Data records below:

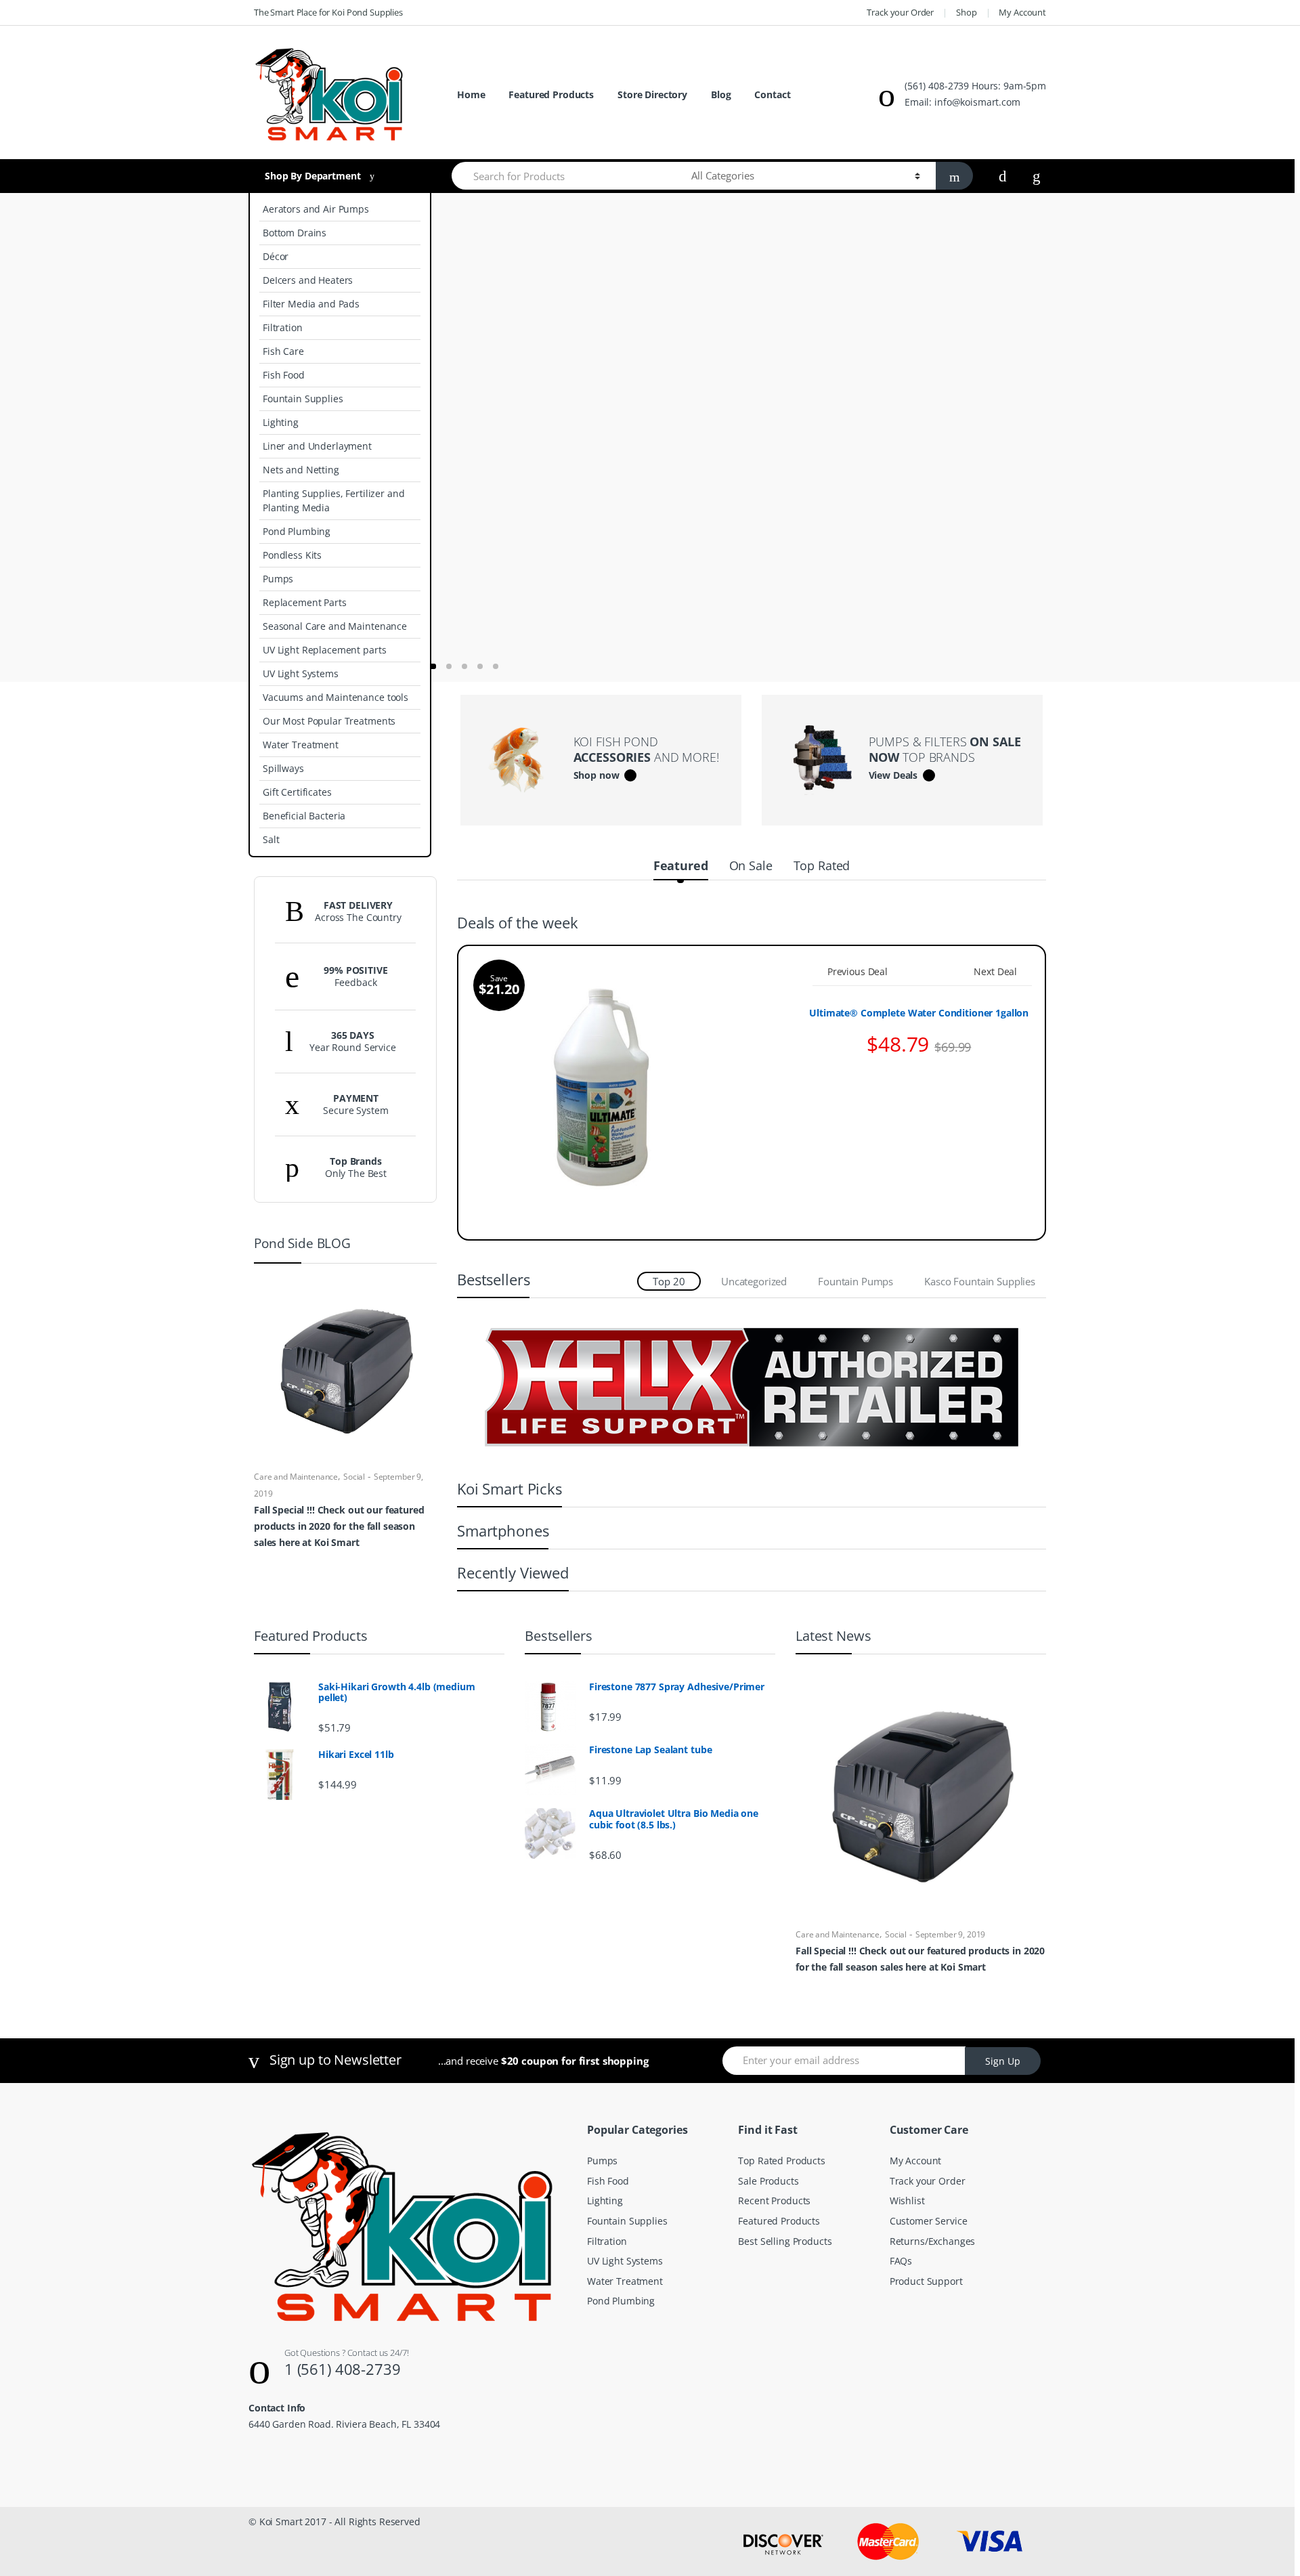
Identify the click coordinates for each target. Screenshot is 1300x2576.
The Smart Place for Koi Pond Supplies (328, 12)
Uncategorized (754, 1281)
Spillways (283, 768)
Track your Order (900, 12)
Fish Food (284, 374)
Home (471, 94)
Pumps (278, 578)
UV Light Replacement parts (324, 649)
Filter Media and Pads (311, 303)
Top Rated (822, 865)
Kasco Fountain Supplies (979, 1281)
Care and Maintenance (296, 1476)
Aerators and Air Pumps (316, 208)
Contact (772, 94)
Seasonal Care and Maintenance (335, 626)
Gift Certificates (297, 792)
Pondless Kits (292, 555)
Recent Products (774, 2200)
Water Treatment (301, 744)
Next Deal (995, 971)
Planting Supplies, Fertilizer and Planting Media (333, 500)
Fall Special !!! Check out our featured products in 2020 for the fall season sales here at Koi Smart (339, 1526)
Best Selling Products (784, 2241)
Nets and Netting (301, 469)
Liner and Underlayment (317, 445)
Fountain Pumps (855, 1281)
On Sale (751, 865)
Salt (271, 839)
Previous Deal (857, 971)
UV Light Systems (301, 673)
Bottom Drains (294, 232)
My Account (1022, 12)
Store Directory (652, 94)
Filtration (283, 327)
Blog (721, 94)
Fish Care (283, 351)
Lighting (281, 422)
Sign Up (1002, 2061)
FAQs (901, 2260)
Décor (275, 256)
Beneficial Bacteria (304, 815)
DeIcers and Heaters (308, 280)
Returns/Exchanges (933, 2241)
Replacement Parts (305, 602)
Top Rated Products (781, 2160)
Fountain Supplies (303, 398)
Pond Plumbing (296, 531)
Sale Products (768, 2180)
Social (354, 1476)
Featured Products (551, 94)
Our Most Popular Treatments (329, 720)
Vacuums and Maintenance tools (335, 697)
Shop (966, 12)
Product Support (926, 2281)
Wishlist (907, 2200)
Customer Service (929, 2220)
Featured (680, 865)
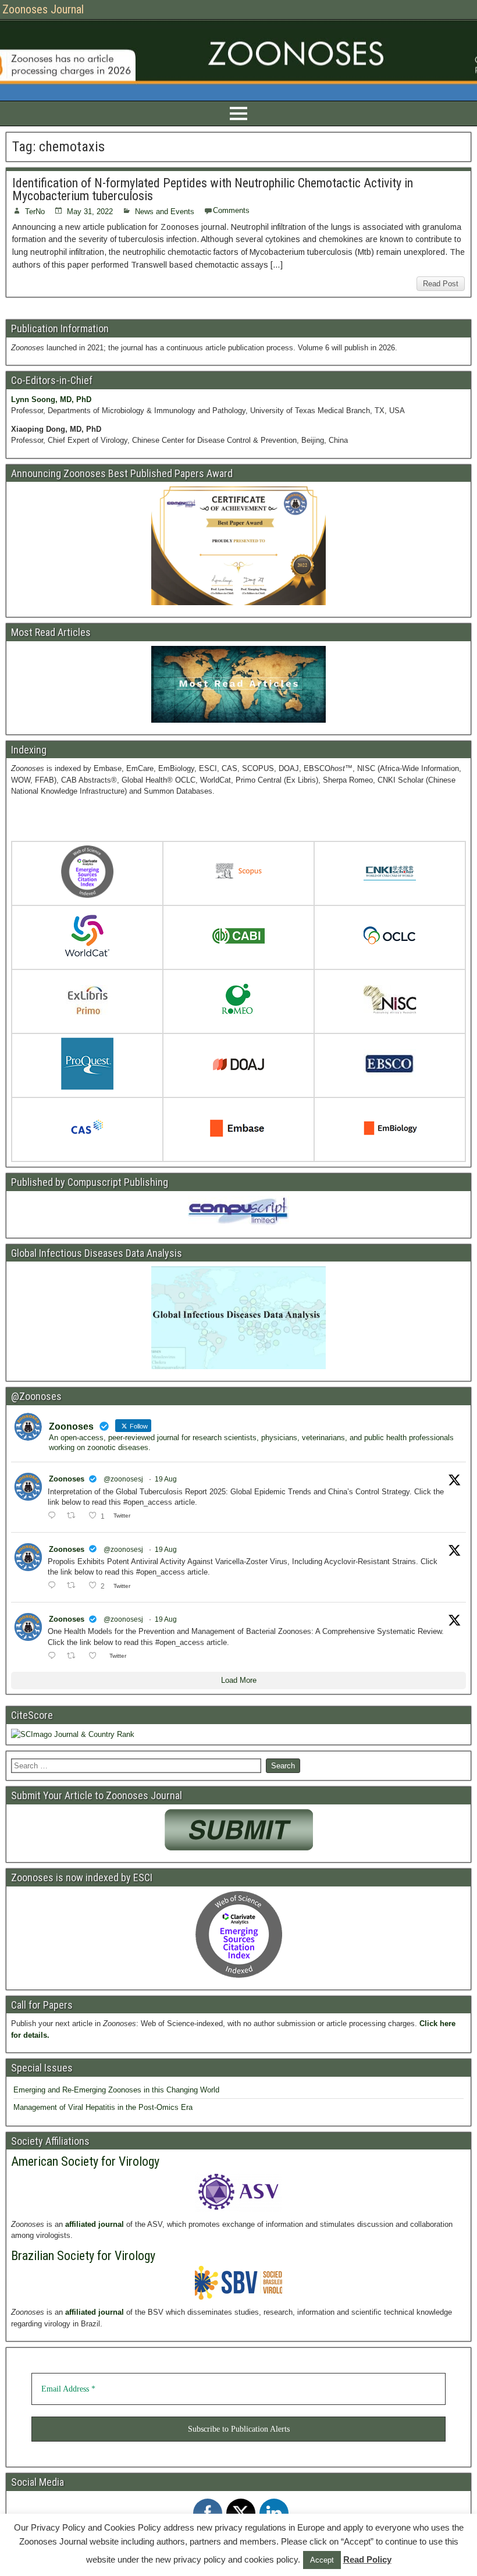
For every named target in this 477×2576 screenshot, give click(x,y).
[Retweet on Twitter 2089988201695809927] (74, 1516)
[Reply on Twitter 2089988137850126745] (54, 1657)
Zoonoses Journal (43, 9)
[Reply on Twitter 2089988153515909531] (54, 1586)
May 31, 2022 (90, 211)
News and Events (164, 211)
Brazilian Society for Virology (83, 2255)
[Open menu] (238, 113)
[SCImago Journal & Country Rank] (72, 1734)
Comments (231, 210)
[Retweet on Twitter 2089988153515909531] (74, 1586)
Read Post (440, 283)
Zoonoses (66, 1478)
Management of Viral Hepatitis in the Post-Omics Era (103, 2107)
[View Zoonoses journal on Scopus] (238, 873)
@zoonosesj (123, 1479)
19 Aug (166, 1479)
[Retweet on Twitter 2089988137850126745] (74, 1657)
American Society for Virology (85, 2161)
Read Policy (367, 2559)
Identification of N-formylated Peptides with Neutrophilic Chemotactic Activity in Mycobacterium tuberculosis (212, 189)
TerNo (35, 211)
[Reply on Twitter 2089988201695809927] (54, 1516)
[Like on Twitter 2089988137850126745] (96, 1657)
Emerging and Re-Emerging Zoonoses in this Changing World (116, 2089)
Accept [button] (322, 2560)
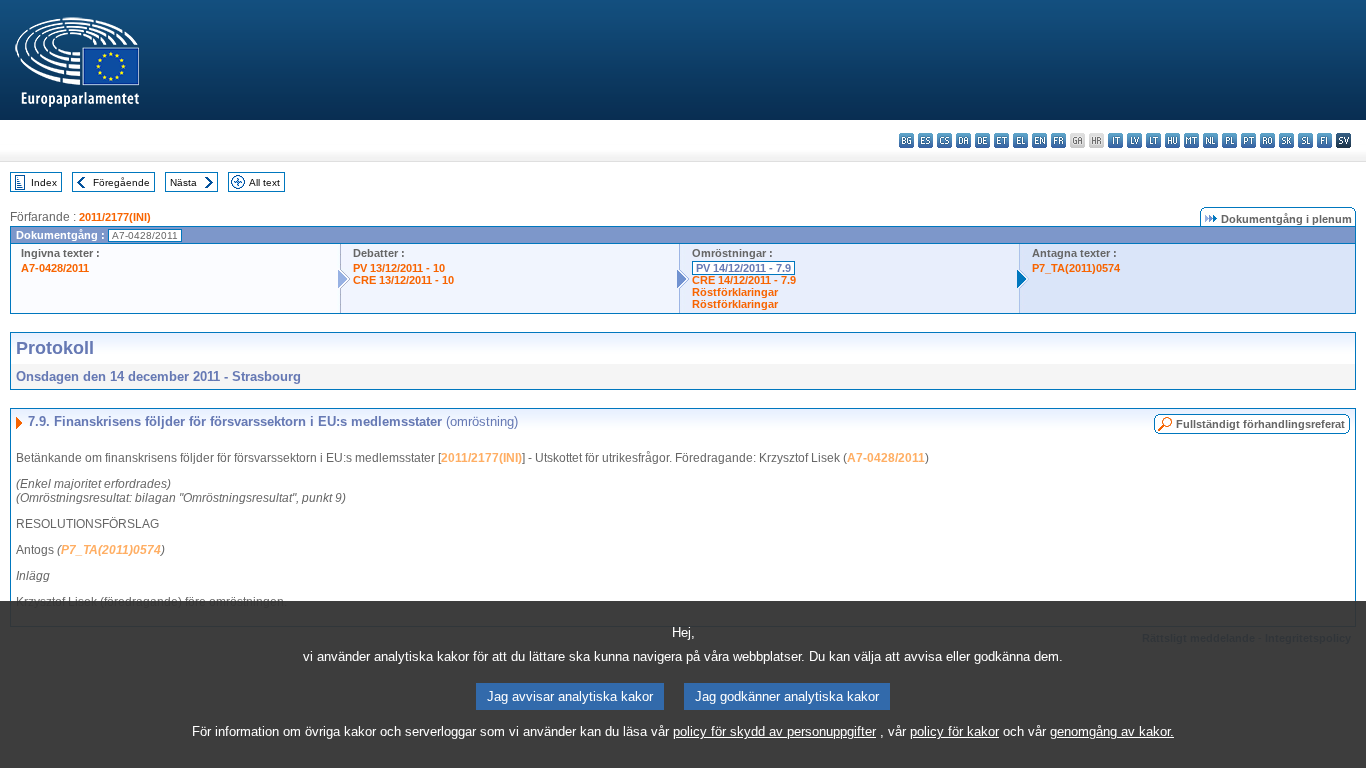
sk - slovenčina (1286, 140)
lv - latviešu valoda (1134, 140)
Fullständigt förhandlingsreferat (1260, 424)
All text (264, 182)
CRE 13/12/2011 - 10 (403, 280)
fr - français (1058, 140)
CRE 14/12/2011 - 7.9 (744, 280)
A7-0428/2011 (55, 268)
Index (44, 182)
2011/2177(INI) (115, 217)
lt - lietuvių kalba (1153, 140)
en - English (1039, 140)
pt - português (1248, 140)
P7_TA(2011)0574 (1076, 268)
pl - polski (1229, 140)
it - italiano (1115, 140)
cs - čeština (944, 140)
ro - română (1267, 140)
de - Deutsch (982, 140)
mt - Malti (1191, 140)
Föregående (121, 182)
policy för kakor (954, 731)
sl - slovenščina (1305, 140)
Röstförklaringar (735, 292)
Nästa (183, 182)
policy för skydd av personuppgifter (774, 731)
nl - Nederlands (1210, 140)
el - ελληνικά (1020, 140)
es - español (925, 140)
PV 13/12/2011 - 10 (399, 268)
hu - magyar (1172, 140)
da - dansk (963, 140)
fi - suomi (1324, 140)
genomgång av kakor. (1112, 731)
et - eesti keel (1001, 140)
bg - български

End of Data records.

- What the exercise asks: Sift the data above for lines with "Maintenance", then copy each one.

- Response box:
Care and Maintenance (296, 1476)
Seasonal Care and Maintenance (335, 626)
Vacuums and Maintenance tools (335, 697)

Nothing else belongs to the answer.